Kanjiro Kawai's House
In Eastern Kyoto, on the otherside of this home’s weathered wooden doors — you’ll find the perfectly preserved home and workshop of prolific potter and advocate of the ‘Mingei Movement’, Kanjiro Kawai.
In Higashiyama, a neighborhood in Eastern Kyoto, you may find yourself in front of an unassuming and seemingly uniform Machiya-scape. However, on the other side of this specific home’s weathered wooden doors — you’ll find the perfectly preserved home and workshop of the prolific potter and advocate of the ‘Mingei Movement,’ Kanjiro Kawai.

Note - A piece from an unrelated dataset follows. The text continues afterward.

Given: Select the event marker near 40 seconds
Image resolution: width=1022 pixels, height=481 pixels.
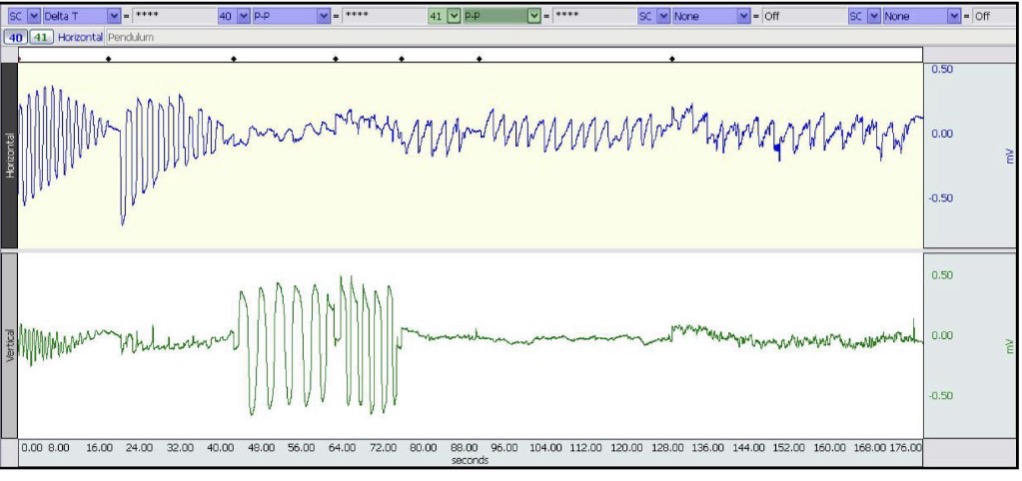Looking at the screenshot, I should (x=234, y=59).
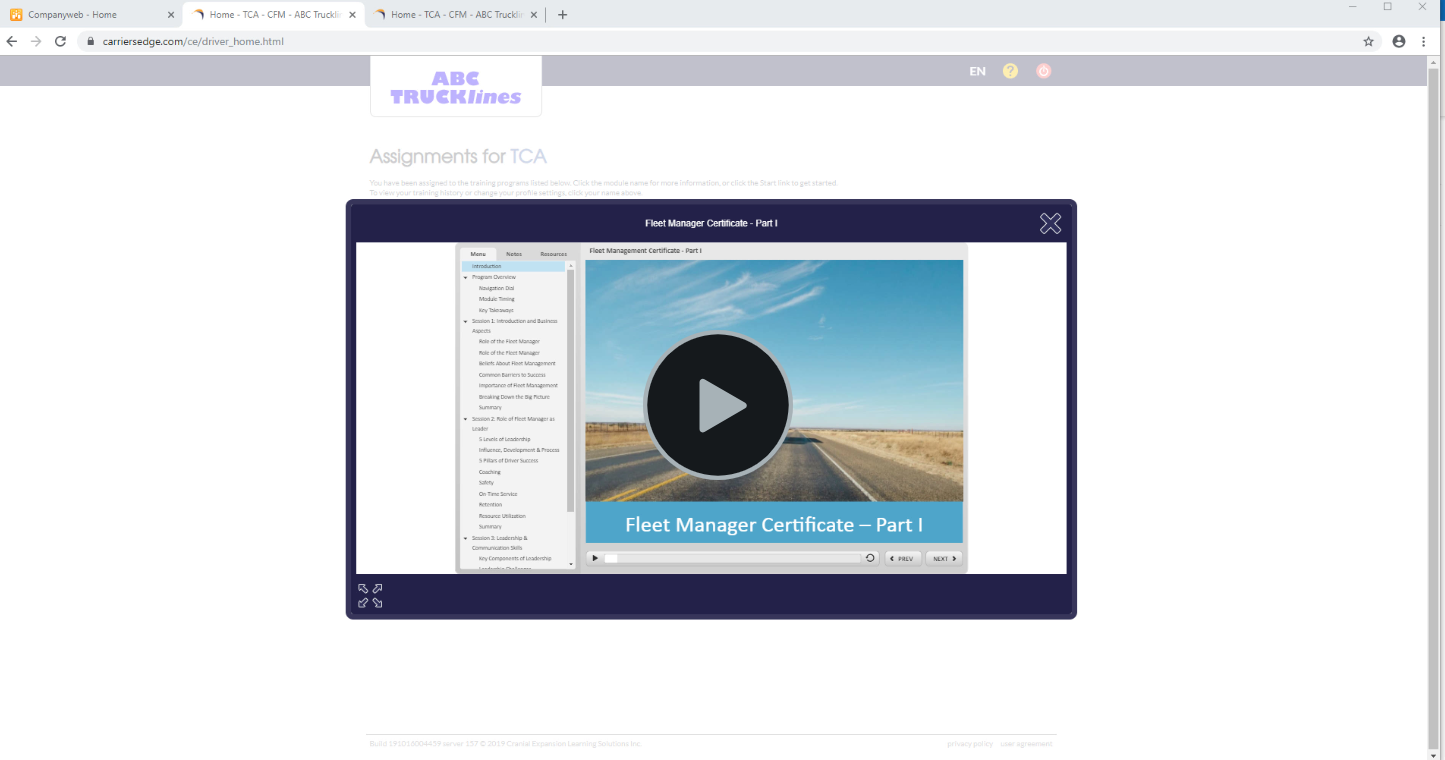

Mingei celebrated the “unknown craftsman” and emphasised traditional folk crafts, cultures, and values.
In a two-story structure designed by the potter (/philosopher, writer, sculptor, and wood carver), the ubiquity of dark wood, which may otherwise feel cumbersome, is met with the golden glow of illuminated rice paper screens to create an airy space which opens up to the second story.
I ran my fingers across a hardwood chest assembled snugly using Japanese joinery. Noticed the interlocking Korean-inspired wooden floor. Observed everyday objects crafted from hundreds of years of material intelligence and thoughtfully (wood)carved, (ceramic) glazed pieces which felt as important as the considered empty space around them.